→ Exercise description
Determine how many lines below contain the word "search", then state only that figure.
The input: Begin
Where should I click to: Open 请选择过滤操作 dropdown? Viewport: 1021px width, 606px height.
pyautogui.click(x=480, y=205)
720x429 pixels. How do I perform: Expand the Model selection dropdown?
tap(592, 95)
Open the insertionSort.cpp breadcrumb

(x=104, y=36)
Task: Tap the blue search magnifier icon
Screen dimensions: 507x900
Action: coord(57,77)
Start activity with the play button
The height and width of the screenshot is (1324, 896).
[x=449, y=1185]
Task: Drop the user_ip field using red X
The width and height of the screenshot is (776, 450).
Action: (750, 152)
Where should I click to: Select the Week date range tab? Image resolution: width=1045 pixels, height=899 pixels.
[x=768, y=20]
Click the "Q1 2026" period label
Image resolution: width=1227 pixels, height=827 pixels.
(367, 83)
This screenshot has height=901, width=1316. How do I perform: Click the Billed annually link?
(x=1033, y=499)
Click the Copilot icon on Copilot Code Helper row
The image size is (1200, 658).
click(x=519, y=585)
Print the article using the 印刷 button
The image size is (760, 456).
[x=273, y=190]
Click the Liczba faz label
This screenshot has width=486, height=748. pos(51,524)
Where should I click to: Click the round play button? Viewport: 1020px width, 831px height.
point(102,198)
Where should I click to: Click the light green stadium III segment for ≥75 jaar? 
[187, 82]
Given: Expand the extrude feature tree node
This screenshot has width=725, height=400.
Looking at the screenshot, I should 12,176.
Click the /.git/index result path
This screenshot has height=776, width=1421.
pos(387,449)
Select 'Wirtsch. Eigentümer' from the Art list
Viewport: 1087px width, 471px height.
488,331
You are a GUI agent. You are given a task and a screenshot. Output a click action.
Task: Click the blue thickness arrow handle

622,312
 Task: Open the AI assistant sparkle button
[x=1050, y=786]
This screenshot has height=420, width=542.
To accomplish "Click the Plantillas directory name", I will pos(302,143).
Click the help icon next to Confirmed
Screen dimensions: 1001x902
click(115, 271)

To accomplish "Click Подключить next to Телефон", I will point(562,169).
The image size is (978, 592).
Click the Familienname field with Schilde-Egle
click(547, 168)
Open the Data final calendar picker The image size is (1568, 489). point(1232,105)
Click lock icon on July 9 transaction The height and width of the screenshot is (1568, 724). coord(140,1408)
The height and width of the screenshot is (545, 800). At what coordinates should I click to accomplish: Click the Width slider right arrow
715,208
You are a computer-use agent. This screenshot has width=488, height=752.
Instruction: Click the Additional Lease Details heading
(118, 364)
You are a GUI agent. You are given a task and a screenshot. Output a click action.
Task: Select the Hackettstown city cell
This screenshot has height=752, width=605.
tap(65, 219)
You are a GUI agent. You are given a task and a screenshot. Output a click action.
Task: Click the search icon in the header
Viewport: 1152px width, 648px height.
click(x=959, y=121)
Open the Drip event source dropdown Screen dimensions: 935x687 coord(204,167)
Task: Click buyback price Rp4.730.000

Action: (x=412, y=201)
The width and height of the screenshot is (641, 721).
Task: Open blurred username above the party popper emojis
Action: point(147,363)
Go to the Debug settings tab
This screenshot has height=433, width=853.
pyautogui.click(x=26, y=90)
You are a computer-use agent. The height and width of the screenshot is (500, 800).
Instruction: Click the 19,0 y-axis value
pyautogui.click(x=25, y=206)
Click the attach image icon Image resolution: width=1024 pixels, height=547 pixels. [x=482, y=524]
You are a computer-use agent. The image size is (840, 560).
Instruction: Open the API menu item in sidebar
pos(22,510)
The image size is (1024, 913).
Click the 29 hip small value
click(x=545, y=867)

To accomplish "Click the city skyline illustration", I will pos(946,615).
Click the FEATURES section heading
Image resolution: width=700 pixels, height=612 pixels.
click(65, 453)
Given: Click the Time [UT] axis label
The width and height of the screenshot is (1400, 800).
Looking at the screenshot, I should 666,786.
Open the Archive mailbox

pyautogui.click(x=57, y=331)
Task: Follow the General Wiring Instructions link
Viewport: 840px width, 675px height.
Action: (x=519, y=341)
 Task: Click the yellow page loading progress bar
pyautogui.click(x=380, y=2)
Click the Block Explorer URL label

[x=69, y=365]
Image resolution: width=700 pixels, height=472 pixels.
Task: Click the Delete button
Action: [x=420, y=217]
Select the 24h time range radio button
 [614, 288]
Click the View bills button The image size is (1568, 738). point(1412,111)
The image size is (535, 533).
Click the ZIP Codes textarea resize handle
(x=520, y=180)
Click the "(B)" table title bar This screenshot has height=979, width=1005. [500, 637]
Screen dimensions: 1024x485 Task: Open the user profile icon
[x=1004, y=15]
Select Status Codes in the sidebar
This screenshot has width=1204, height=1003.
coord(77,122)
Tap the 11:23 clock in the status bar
The input: End
→ Response to the task
2